(Dataset entries)
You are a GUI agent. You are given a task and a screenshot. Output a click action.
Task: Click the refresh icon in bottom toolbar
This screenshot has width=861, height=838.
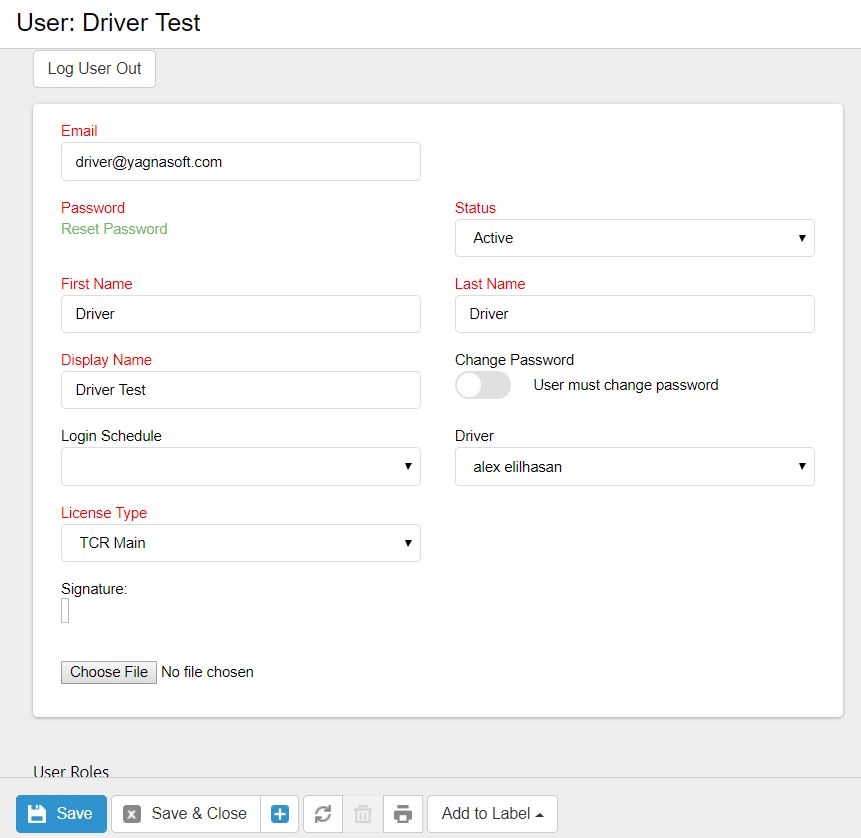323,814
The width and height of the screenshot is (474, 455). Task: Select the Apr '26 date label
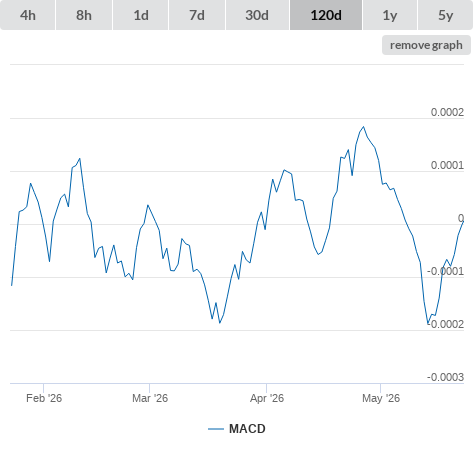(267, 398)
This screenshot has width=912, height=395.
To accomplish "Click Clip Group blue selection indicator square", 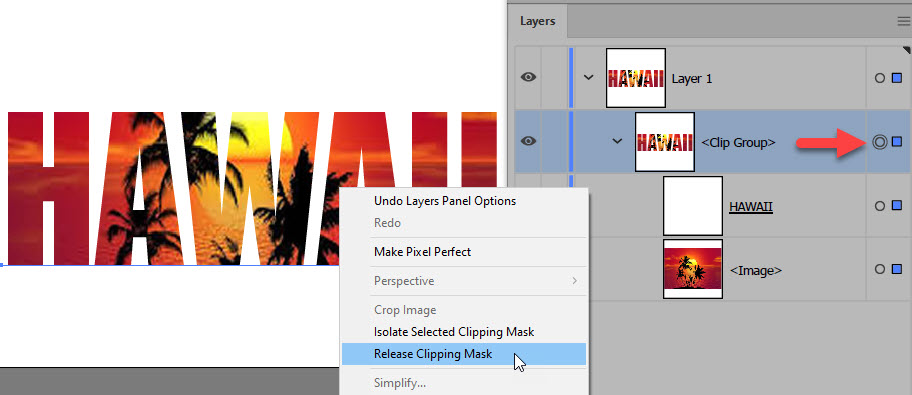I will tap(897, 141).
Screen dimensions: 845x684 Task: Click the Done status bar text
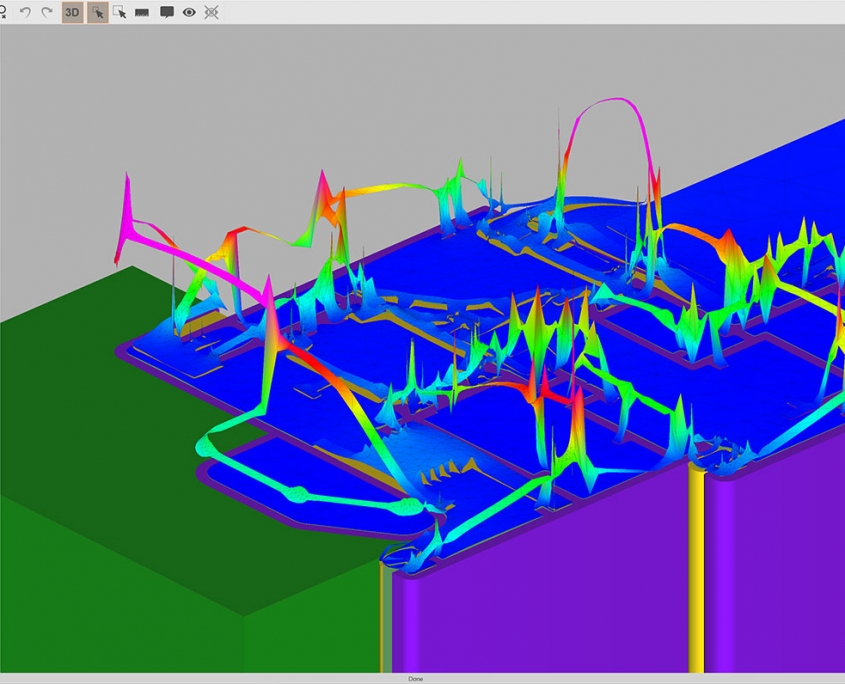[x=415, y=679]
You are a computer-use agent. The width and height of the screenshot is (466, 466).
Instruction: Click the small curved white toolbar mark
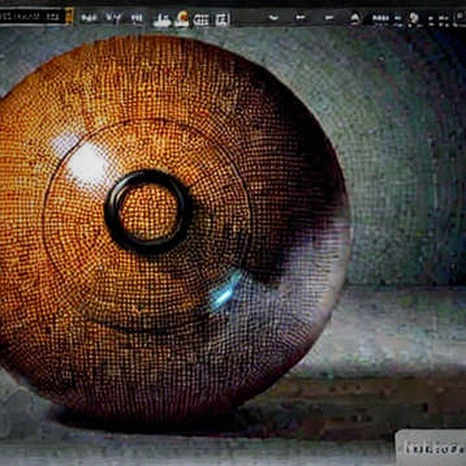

ACTIVITY:
For every line above with the word "toolbar" in it, make a copy.

RESULT:
Task: Click the refresh icon in bottom toolbar
Instruction: Click the small curved white toolbar mark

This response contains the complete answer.